Tras el estreno del domingo y la primera despedida —la de Marina Castaño—, "Top Chef: dulces y famosos" emitió este miércoles en La 1 su segunda entrega con una baja que reordena el tablero. No fue una eliminación amable: fue de esas decisiones que separan afinidades y recuerdan que aquí no basta con la simpatía.

La velada arrancó con un guiño a la repostería popular: tres mujeres de pueblo llevaron a las cocinas una receta clásica de pestiños. El ejercicio, en apariencia sencillo, dejó retratados a varios aspirantes y terminó con dos castigos directos para Eva Isanta y Mariano Peña, señalados como los más flojos tras la cata de Eva Arguiñano y Osvaldo Gross.

El segundo reto añadió una dificultad traicionera: cocinar por equipos, pero con una pareja obligada por la penalización, mientras el resto se repartía al azar con la elección de cuchillos. El encargo era técnico y vistoso: una tarta hecha con crepes teñidos en siete colores, con una exigencia matemática —cuatro crepes por color— y una amenaza constante: vigilar el reloj de arena para evitar sanciones colectivas.

Tras la degustación, el jurado —Paco Roncero, Arguiñano y Gross— marcó los nombres que volvían a cocinar: el equipo azul (Samantha Ballantines, Desirée Vila y Luis Merlo) y el dúo penalizado (Mariano Peña y Eva Isanta). Y quedó el tercer foco de tensión: el trío Ivana Rodríguez, Tote Fernández y Alejandro Vergara. Había dudas… y se resolvieron a la antigua: suerte.
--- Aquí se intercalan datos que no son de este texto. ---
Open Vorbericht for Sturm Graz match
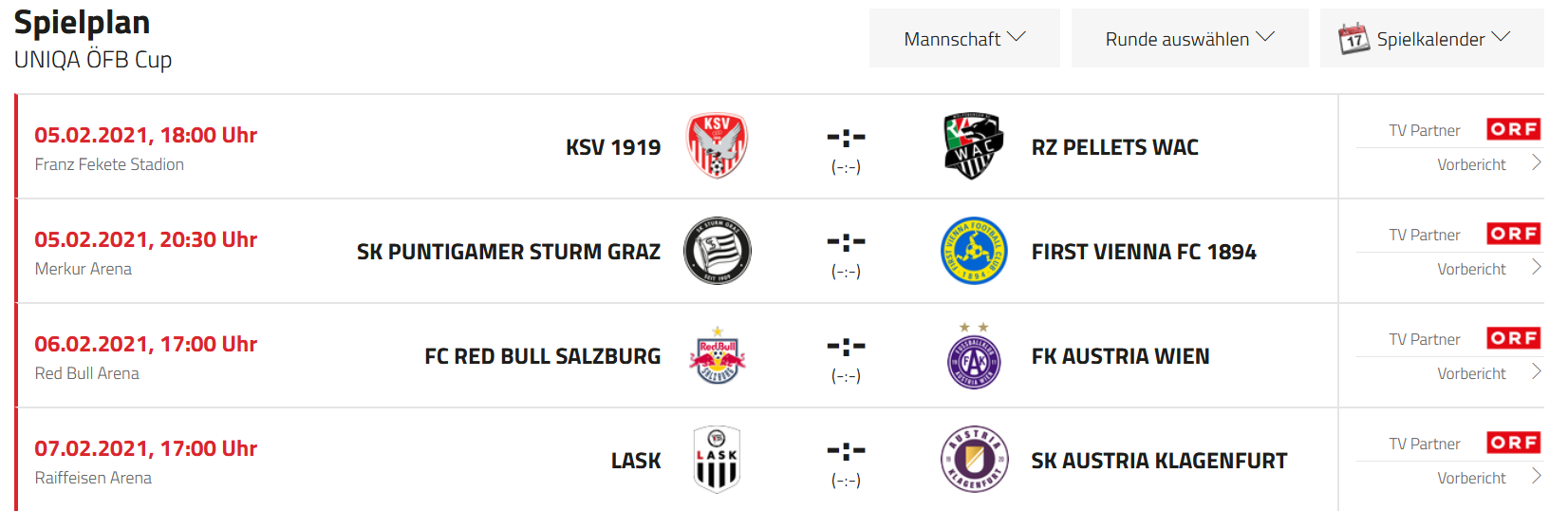 1488,269
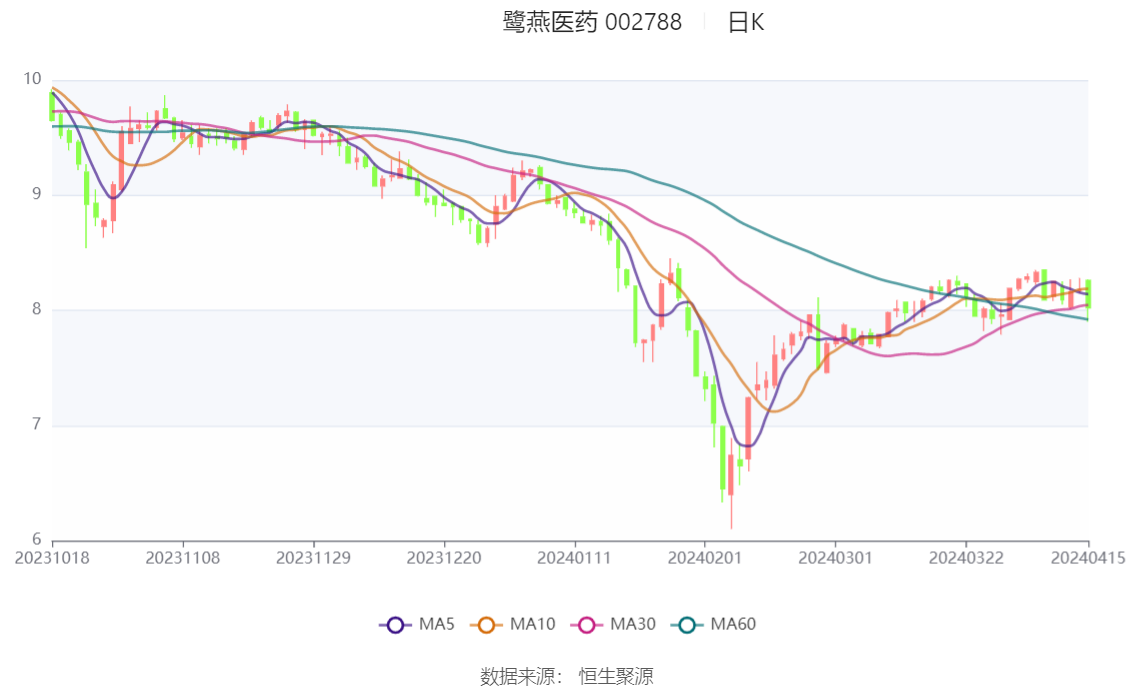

El azar empujó a Vergara (actor de "La Promesa") a la siguiente ronda.

La tercera prueba fue, probablemente, la que definió la noche: tarta de queso con decoraciones, pero con un ingrediente añadido que altera cualquier plan: una caja gigante a oscuras para adivinar el postre. Hubo errores, porciones desiguales y más de un gesto de frustración, pero el jurado salvó al equipo de Mariano Peña, Samantha Ballantines y Desirée Vila, dejando a Vergara, Isanta y Merlo en la temida prueba de eliminación.
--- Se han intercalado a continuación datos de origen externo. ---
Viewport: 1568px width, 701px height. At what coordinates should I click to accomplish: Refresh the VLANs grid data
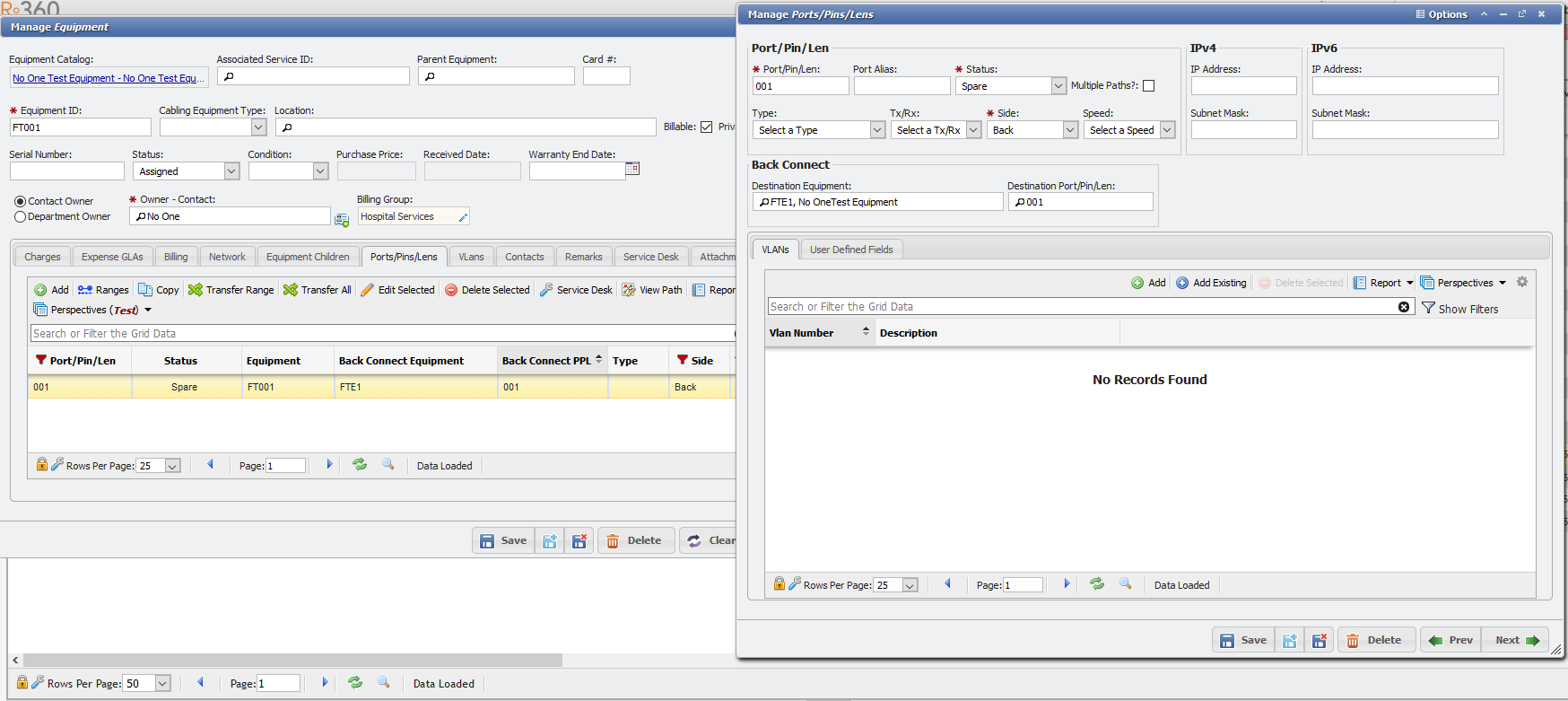(1096, 584)
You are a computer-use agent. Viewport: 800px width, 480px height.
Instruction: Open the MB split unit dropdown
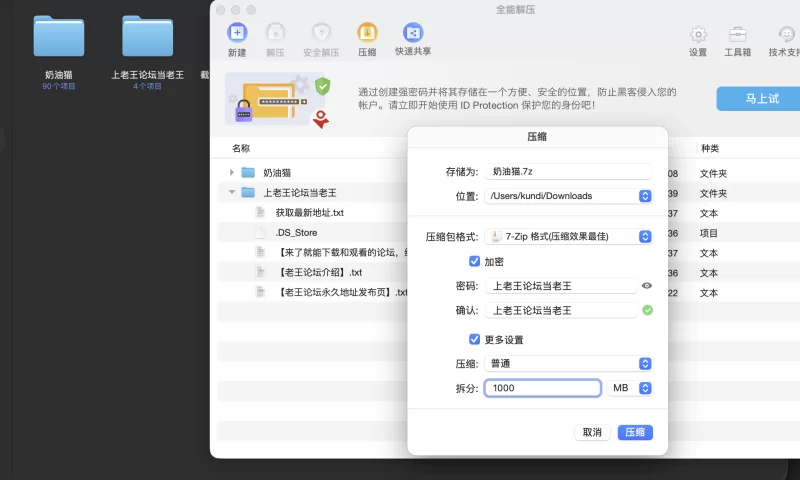[x=630, y=388]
La “prueba de fuego” pedía seis galletas rellenas de nube en una hora. El jurado fue especialmente claro con Eva Isanta: galletas quemadas, ejecución irregular y un relleno que no convenció, con la mermelada como único salvavidas. A Luis Merlo le valoraron una mejora visible, aunque con deberes en la masa, y a Alejandro Vergara le reconocieron sabor y un masmelo logrado. Desirée fue proclamada pastelera top de la noche y el veredicto final dejó fuera a Eva Isanta, que se despidió con deportividad: “Me parece justo”, dijo, cerrando su paso por el programa con ese poso agridulce que dejan los concursos cuando el esfuerzo no alcanza.